Tanıtım ve imaj için çok para harcıyorsunuz değil mi? Çok önemli paralar ve önemli çabalar var. Ama imajımızı bozan da çok şey var. Kişi başı gelirde 700 doların altındayız. Sebebi demokrasi kalitesinde bir hayli geriye gitmemiz. Yurt dışına gittiğimizde insanlar “ben demokrasi olmayan yere gitmem” diyorlar. Turist çekmemiz için demokrasi kalitesi liginde yukarı çıkmamız lazım. OECD’nin demokrasi kalitesi liginde sonuncuyuz. Bunun gibi pek çok endeks var. Bu endekslerde yukarı çıkmadığımız sürece turizm gelirini artıramayız. Ülkemizin imajını bozan en büyük tehdit de İçişleri Bakanı Süleyman Soylu’dur. Cumartesi Anneleri'nin yerlerde sürüklenme fotoğrafları bütün batı gazetelerinde manşet oldu. Havalimanı işçilerine yapılan eziyet bütün dünyada manşet oldu. Soylu’nun tavırları, yaptıkları imajımızı bozan en büyük tehdittir.

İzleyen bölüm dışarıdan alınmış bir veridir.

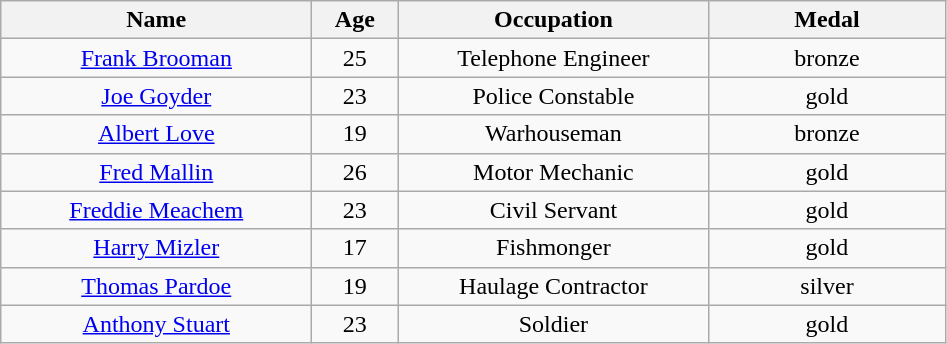
silver [827, 286]
Frank Brooman [156, 58]
Thomas Pardoe [156, 286]
Fishmonger [554, 248]
Soldier [554, 324]
Police Constable [554, 96]
Joe Goyder [156, 96]
26 [355, 172]
Haulage Contractor [554, 286]
17 [355, 248]
Occupation [554, 20]
Freddie Meachem [156, 210]
25 [355, 58]
Civil Servant [554, 210]
Harry Mizler [156, 248]
Fred Mallin [156, 172]
Albert Love [156, 134]
Age [355, 20]
Warhouseman [554, 134]
Anthony Stuart [156, 324]
Name [156, 20]
Medal [827, 20]
Telephone Engineer [554, 58]
Motor Mechanic [554, 172]
Return the (X, Y) coordinate for the center point of the cell that contains the specified text.  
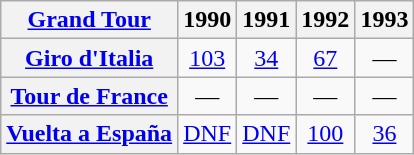
67 (326, 58)
1990 (208, 20)
34 (266, 58)
36 (384, 134)
Grand Tour (90, 20)
Giro d'Italia (90, 58)
Vuelta a España (90, 134)
1992 (326, 20)
1991 (266, 20)
1993 (384, 20)
103 (208, 58)
100 (326, 134)
Tour de France (90, 96)
Determine the [x, y] coordinate at the center of the cell enclosing the given text.  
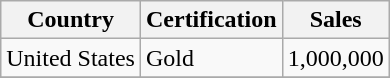
Country [71, 20]
Certification [211, 20]
United States [71, 58]
Sales [336, 20]
1,000,000 [336, 58]
Gold [211, 58]
Provide the [X, Y] coordinate of the cell's center where the given text is located.  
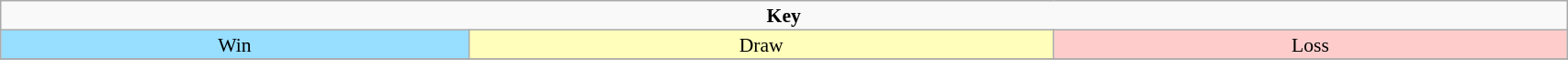
Win [235, 45]
Key [784, 16]
Loss [1310, 45]
Draw [761, 45]
Output the [x, y] coordinate of the center of the cell containing the given text.  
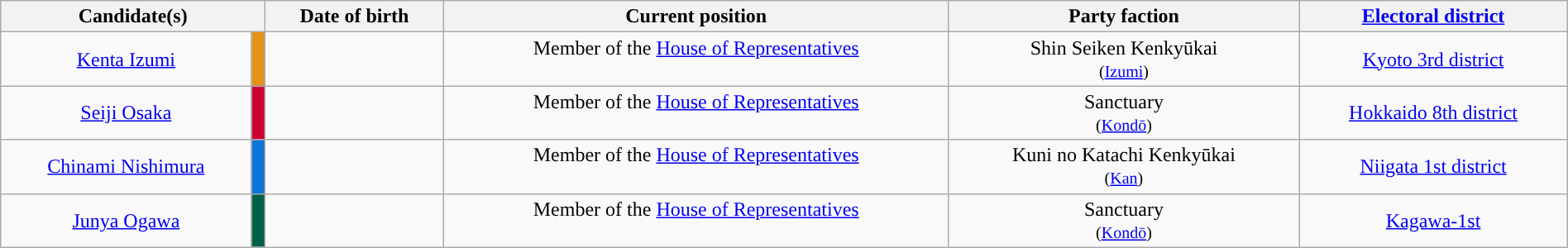
Current position [696, 17]
Junya Ogawa [126, 220]
Kuni no Katachi Kenkyūkai(Kan) [1124, 167]
Date of birth [355, 17]
Kyoto 3rd district [1433, 60]
Electoral district [1433, 17]
Hokkaido 8th district [1433, 112]
Niigata 1st district [1433, 167]
Kenta Izumi [126, 60]
Shin Seiken Kenkyūkai(Izumi) [1124, 60]
Party faction [1124, 17]
Seiji Osaka [126, 112]
Chinami Nishimura [126, 167]
Candidate(s) [133, 17]
Kagawa-1st [1433, 220]
Locate the cell with the specified text and output its (x, y) center coordinate. 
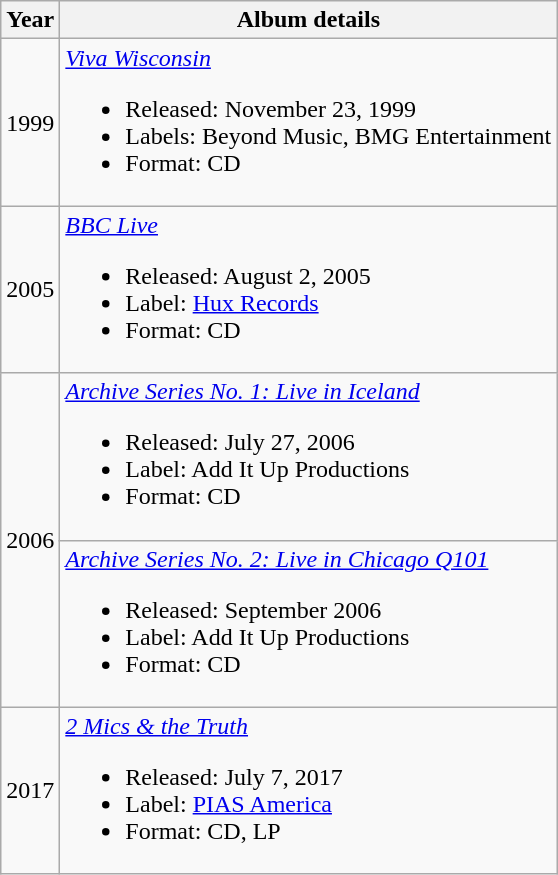
2005 (30, 290)
Year (30, 20)
Archive Series No. 2: Live in Chicago Q101Released: September 2006Label: Add It Up Productions Format: CD (308, 624)
1999 (30, 122)
2017 (30, 790)
2 Mics & the TruthReleased: July 7, 2017Label: PIAS America Format: CD, LP (308, 790)
Viva WisconsinReleased: November 23, 1999Labels: Beyond Music, BMG Entertainment Format: CD (308, 122)
BBC LiveReleased: August 2, 2005Label: Hux Records Format: CD (308, 290)
2006 (30, 540)
Album details (308, 20)
Archive Series No. 1: Live in IcelandReleased: July 27, 2006Label: Add It Up Productions Format: CD (308, 456)
Detect which cell encompasses the target text, then output its [x, y] center coordinate. 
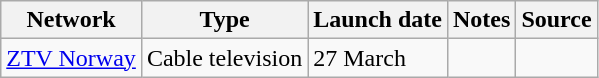
Notes [481, 20]
ZTV Norway [72, 58]
27 March [378, 58]
Cable television [224, 58]
Launch date [378, 20]
Network [72, 20]
Type [224, 20]
Source [556, 20]
Identify which cell holds the provided text, then report its [X, Y] central coordinate. 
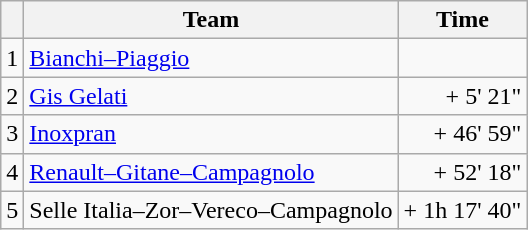
3 [12, 134]
1 [12, 58]
Inoxpran [211, 134]
4 [12, 172]
Bianchi–Piaggio [211, 58]
Renault–Gitane–Campagnolo [211, 172]
2 [12, 96]
Team [211, 20]
Gis Gelati [211, 96]
Time [462, 20]
+ 5' 21" [462, 96]
Selle Italia–Zor–Vereco–Campagnolo [211, 210]
+ 1h 17' 40" [462, 210]
+ 52' 18" [462, 172]
+ 46' 59" [462, 134]
5 [12, 210]
Scan for the cell matching the given text and deliver its [x, y] coordinate at center. 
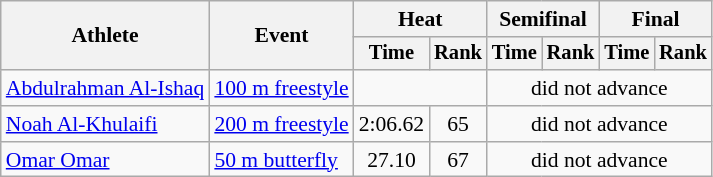
Final [655, 19]
65 [458, 124]
2:06.62 [392, 124]
100 m freestyle [281, 88]
Semifinal [543, 19]
Noah Al-Khulaifi [106, 124]
Athlete [106, 36]
Event [281, 36]
Abdulrahman Al-Ishaq [106, 88]
200 m freestyle [281, 124]
Heat [420, 19]
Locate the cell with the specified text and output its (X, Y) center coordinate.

"Ermeni mezarlığının üzerindeki tuvalet bakanın talimatına rağmen kaldırılmadı"

Sunumunuzda "Doğu"dan çok az bahsettiniz. Orayla ilgili hiçbir vizyon ortaya koymadınız. İnanın Van Havalimanı’nın kapasitesi Antalya’yı, Dalaman'ı geçebilir. Orada ciddi medeniyetler var. Orada ciddi bir master plan yapılsa, Ermenistan’la, Gürcistan’la ortak bir plan yapılsa Van Havalimanı en büyük havalimanı olabilir. Van Edremit, cennetten bir köşe. 4000 yıllık Urartu tarihi belirlenmiş. Ermenilerin kiliseleri var, Aşil Gorki’nin köyü burada. Dünyada bazı uyduruk yerleri nasıl pazarladıklarını bilirsiniz. Buradan 5 milyonluk hikaye yaratırım ben. Ama kayyum ne yapmış orada, Ermeni mezarlığının üzerine tuvalet yapmış. Sizden önceki bakan talimat verdi, “yıkılacak o tuvalet” dedi. Ama kayyum yıkılmayacak dedi ve o tuvalet hala orada. Bu büyük bir saygısızlık.

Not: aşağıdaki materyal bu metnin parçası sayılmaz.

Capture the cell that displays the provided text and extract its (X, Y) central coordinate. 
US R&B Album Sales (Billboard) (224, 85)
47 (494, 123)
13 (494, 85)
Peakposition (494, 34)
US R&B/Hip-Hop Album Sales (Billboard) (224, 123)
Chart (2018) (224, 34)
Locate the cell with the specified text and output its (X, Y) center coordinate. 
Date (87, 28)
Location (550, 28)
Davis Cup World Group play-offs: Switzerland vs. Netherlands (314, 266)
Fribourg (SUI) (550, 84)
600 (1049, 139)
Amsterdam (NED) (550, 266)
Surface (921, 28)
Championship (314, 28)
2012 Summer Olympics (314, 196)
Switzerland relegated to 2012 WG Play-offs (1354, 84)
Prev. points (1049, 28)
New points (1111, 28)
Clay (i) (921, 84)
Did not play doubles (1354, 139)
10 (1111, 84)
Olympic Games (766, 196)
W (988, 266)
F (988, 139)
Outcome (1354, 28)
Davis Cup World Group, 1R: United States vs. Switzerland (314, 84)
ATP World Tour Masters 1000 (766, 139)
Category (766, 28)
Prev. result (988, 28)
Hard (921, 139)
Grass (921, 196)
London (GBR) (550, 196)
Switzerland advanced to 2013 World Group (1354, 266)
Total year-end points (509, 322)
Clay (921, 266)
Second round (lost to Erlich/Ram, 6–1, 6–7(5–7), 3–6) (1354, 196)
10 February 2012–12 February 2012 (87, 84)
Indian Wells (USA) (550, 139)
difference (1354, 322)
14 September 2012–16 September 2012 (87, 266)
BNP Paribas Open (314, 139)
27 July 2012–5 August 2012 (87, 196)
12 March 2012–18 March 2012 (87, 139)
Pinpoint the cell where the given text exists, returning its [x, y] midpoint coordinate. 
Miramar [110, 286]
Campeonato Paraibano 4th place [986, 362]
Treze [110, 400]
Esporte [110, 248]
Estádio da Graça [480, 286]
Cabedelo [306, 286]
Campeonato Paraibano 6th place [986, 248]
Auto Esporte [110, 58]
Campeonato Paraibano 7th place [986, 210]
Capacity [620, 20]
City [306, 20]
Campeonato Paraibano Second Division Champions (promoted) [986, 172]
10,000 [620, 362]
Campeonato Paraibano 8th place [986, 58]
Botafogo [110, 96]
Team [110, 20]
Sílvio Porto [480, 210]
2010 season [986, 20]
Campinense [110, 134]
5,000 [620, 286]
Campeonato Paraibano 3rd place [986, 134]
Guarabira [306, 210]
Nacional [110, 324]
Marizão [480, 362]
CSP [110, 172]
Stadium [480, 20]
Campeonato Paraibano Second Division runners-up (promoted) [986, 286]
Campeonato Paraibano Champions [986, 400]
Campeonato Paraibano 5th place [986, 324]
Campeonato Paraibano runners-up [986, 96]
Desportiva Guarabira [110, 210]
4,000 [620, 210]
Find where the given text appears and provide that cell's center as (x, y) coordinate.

"Dizilerde nefret suçu işleniyor"

Sinema sektörüne destekten bahsettiniz. Ama nasıl bir tarih anlayışıyla destek veriyorsunuz? Mesela Abdülhamit dizisi, herkes Türk, Türk olmayanlar ihanet içinde. Ertuğrul Diriliş dizisi de aynı şekilde. Ama Osmanlı böyle bakmamış, çok dilli, çok kültürlü bakmış. Siz herkes Türk; Ermeni Yahudi hain derseniz nefret suçu işlemiş olursunuz. Bunun RTÜK tarafından denetlenmesi lazım.

"Hisselerinizi devretmeden bakan olmanız siyasi etiğe aykırı"

Sayın Bakan siz Türkiye’nin en büyük tur operatörünün patronusunuz, havalimanı şirketinin patronusunuz, otellerin patronusunuz. Burada pek çok oyuncu var.  Ve siz Turizm Bakanlığının başına geldiniz. Rekabet Kurumu olsa ben buna şikayette bulunurdum. Çok önemi bir oyuncunun Turizm Bakanı olması rekabete uygun mudur? Ya da siyasi etiğe uygun mudur? Siyasi etik yasaları der ki, bir konuda oyuncu olan hisselerini tamamen devretmeden bakan olamaz. Ben bunun siyasi etiğe aykırı olduğunu düşünüyorum. Neden hisselerinizi devretmeden bu koltuğa oturdunuz?